Graffis v. Woodward

Citation96 F.2d 329
Decision Date24 May 1938
Docket NumberNo. 6468.,6468.
PartiesGRAFFIS et al. v. WOODWARD et al.
CourtUnited States Courts of Appeals. United States Court of Appeals (7th Circuit)

Williams, Bradbury, McCaleb & Hinkle, Clifford C. Bradbury, and Warren C. Horton, all of Chicago, Ill., for petitioners.

Frank Parker Davis and John R. Nicholson, both of Chicago, Ill., for respondent Charles E. Woodward.

I. Joseph Farley, of Detroit, Mich., for Ford Motor Co.

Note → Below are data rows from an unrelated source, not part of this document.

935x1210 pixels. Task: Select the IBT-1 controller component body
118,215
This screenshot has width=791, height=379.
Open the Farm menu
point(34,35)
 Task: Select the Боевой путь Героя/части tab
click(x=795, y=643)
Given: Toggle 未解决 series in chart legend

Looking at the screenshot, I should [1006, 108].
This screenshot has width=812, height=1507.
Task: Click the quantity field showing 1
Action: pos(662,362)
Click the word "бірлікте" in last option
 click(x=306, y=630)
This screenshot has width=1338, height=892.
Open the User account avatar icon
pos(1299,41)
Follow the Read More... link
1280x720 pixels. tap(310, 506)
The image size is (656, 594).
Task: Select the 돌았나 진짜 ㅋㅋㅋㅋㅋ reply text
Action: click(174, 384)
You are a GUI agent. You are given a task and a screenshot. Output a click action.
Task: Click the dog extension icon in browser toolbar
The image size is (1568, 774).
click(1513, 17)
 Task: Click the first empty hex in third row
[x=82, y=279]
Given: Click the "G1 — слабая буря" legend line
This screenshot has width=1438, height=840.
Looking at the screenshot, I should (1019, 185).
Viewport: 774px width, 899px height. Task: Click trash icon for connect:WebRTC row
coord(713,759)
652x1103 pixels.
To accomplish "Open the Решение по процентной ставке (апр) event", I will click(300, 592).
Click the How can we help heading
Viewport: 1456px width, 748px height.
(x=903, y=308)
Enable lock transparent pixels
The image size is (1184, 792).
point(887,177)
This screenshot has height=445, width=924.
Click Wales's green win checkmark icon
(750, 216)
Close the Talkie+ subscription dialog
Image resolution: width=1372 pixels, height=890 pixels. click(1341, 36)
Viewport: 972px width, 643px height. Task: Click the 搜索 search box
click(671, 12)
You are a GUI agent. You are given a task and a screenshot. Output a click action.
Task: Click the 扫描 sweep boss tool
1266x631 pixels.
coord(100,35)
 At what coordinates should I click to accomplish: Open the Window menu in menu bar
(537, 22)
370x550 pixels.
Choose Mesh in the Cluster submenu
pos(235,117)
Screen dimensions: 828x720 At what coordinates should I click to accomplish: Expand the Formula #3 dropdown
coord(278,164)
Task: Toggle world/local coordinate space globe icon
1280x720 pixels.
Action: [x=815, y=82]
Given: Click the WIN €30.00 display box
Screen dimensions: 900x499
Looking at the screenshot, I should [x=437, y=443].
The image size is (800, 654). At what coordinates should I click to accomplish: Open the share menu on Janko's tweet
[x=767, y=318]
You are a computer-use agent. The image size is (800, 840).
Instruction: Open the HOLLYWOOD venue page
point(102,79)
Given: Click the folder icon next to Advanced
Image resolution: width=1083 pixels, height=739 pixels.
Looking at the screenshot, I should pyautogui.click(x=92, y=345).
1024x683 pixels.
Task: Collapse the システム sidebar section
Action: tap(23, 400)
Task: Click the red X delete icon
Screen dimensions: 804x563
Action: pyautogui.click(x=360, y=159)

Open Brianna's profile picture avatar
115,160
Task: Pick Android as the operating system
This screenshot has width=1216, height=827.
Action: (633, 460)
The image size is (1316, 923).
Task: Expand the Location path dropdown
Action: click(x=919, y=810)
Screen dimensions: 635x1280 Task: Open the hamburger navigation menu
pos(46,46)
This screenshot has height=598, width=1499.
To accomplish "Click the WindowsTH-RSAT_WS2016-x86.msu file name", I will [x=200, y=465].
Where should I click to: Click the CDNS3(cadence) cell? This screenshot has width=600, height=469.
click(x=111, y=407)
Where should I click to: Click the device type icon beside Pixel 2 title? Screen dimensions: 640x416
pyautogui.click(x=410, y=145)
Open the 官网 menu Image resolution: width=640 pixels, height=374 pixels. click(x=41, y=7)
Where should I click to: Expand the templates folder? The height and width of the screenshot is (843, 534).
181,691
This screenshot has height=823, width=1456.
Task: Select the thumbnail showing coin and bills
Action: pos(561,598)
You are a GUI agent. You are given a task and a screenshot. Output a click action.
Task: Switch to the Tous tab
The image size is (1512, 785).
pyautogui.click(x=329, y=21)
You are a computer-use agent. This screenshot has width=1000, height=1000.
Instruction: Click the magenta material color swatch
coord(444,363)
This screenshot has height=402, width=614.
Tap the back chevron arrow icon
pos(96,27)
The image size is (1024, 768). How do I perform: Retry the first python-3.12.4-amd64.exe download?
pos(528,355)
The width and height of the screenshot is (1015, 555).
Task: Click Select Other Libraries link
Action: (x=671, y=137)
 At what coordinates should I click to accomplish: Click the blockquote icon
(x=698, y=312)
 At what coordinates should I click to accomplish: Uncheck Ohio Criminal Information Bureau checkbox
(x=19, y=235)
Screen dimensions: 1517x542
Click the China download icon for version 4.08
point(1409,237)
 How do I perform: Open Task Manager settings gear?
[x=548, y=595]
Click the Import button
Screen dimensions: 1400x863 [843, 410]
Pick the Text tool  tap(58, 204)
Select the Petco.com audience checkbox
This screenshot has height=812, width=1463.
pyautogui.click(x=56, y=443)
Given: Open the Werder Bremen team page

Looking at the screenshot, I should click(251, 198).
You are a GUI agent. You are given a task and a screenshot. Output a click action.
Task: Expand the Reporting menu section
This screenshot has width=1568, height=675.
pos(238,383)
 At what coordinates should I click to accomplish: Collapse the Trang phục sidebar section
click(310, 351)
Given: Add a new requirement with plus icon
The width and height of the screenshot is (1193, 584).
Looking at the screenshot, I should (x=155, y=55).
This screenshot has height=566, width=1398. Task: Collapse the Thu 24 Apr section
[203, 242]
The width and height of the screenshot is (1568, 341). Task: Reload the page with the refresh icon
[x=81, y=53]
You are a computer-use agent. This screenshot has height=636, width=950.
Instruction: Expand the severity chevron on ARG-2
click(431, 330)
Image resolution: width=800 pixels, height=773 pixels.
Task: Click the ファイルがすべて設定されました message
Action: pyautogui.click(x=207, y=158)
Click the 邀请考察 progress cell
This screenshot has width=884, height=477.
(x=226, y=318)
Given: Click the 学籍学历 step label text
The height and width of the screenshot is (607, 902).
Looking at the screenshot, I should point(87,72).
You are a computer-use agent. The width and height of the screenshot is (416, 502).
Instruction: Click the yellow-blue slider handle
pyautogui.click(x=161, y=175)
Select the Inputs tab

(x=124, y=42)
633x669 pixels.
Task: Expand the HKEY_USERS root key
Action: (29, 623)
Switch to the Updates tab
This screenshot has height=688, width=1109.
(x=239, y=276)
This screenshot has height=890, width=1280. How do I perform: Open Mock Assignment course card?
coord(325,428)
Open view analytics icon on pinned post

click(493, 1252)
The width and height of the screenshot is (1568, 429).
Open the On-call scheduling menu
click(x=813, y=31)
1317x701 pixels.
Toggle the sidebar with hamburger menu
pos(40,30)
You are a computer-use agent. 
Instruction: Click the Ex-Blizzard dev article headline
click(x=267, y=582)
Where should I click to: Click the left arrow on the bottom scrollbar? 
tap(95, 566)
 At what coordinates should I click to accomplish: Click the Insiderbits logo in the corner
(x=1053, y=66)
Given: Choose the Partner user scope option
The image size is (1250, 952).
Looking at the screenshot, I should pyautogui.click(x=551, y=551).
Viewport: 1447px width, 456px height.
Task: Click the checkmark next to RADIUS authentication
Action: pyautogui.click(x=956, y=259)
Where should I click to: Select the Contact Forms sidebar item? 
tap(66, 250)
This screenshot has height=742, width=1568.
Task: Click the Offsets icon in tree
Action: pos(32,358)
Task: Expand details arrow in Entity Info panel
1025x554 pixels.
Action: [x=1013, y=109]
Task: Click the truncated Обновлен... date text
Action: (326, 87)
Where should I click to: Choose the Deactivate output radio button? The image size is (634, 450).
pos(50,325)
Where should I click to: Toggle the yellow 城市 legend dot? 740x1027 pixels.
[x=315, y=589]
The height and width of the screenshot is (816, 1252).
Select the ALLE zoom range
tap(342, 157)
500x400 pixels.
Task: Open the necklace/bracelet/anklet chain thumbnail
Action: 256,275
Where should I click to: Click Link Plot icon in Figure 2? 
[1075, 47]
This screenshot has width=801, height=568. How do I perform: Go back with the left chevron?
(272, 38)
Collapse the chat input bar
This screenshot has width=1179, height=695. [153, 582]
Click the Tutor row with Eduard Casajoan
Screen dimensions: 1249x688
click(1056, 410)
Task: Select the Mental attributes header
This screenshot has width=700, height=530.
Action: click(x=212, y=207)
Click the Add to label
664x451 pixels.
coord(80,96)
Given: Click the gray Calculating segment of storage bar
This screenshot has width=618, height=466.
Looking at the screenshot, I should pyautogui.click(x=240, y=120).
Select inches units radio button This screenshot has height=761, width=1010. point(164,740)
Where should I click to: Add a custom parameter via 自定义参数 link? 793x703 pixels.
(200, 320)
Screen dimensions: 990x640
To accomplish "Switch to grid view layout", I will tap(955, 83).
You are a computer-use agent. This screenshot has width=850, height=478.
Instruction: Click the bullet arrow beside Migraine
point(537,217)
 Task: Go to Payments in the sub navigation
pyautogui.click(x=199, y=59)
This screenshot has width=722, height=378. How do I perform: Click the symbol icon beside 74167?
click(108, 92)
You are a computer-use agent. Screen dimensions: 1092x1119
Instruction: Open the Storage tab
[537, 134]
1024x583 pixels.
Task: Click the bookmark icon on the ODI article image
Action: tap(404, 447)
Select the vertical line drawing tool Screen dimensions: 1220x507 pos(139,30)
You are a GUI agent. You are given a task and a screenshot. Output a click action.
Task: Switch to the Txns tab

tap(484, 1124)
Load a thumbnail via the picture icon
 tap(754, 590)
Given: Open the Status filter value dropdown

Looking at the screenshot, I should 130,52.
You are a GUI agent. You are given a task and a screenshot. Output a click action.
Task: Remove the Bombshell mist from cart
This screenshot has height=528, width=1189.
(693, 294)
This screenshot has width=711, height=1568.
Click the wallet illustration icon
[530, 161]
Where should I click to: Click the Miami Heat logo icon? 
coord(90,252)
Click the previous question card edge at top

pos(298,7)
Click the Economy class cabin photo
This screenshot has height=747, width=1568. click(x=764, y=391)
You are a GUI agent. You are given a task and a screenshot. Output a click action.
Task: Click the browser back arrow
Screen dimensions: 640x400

Before EVANS, SPARKS, and TREANOR, Circuit Judges.

SPARKS, Circuit Judge.

Petitioners have filed a petition praying that this court issue its writ of prohibition and, or alternatively, its writ of mandamus, directed to the Honorable Charles E. Woodward, United States District Judge, and the United States District Court for the Northern District of Illinois, Eastern Division, ordering and directing that a certain order of reference to an auditor heretofore entered by Judge Woodward on November 5, 1937, be vacated, and that no proceedings or hearings be taken or had under or in accordance therewith, and ordering and directing that the cause in which the order complained of was entered, be restored to the trial calendar and proceeded with in the regular way.

The facts which gave rise to the order from which the relief is sought are as follows. Petitioners filed their suit at law December 2, 1936, against the Ford Motor Company, for damages for infringement of a patent owned by them. They demanded jury trial of the issues. The defendant filed its answer denying the validity of the patent sued on or that it had infringed that patent, and also denying that petitioners had suffered any damage. The case was at issue and appeared on the trial calendar on March 25, 1937, to be set for trial. It was reset from time to time, and on October 11, 1937, the court suggested that the cause might be referred to an auditor. Thereupon both parties filed briefs as to the legality and advisability of such reference, and over petitioners' vigorous protest, the order of reference was entered.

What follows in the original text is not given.